> **Problem**:
Report each line below that carries the word "target".

> **Input records**:
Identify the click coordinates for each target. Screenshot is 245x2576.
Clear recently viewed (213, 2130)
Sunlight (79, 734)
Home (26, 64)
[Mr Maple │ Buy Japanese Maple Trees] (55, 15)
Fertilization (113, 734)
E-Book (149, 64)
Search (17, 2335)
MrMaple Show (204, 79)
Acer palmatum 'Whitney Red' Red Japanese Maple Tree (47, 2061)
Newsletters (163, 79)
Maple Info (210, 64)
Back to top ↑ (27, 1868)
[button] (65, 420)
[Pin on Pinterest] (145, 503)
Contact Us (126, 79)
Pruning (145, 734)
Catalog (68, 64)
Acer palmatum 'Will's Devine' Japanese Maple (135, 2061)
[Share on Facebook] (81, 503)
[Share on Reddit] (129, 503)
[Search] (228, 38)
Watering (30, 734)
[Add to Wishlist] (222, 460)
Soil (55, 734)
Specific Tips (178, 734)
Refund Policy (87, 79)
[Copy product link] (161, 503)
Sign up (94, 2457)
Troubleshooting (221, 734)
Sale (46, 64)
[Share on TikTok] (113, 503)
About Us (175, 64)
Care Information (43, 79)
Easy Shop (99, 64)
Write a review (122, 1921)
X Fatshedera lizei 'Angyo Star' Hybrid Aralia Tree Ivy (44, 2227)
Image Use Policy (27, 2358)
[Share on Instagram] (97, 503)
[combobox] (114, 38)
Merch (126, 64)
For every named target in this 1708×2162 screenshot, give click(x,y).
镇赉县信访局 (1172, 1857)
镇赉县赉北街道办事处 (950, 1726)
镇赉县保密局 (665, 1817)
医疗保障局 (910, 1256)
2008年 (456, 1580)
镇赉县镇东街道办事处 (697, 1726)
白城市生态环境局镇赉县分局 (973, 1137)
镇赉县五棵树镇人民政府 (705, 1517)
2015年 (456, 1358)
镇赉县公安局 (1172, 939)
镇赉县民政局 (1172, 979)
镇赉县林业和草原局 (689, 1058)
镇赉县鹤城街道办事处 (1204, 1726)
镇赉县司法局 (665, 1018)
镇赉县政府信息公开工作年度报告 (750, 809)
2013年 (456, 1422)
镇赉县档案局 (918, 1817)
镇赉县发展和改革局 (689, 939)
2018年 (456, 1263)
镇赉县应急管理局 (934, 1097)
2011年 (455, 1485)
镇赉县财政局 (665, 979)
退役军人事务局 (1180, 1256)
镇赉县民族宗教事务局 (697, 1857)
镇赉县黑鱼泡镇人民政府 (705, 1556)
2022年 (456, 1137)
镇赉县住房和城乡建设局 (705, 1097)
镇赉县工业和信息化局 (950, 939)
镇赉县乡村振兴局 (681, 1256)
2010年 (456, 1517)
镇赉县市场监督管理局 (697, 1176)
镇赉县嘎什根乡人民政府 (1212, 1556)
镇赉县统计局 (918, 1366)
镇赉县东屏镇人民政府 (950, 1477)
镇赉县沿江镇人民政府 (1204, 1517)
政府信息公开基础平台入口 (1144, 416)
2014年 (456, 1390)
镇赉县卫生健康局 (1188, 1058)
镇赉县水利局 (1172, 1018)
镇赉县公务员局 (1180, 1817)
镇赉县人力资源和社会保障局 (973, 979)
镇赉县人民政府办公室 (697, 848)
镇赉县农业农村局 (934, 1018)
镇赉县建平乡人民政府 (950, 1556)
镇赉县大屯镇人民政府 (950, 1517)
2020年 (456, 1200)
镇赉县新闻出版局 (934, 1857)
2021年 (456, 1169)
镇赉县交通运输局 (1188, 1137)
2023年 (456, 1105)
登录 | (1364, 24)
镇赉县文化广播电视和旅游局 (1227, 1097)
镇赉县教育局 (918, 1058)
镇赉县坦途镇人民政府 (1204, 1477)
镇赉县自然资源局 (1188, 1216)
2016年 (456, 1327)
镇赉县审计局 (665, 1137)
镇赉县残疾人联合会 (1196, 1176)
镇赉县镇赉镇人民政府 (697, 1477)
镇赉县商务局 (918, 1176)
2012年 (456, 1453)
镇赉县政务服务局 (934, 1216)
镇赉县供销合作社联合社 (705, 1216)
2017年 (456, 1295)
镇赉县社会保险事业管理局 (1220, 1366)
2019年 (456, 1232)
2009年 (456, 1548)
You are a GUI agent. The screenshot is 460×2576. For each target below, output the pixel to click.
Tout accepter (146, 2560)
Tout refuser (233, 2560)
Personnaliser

> **Response area**:
Identify the click coordinates for each target. Screenshot is 245x2576.
For every named target in this 1708×2162 screenshot, give click(x,y).
You are a GUI agent. The screenshot is 460×2576. For each target below, output the pixel to click.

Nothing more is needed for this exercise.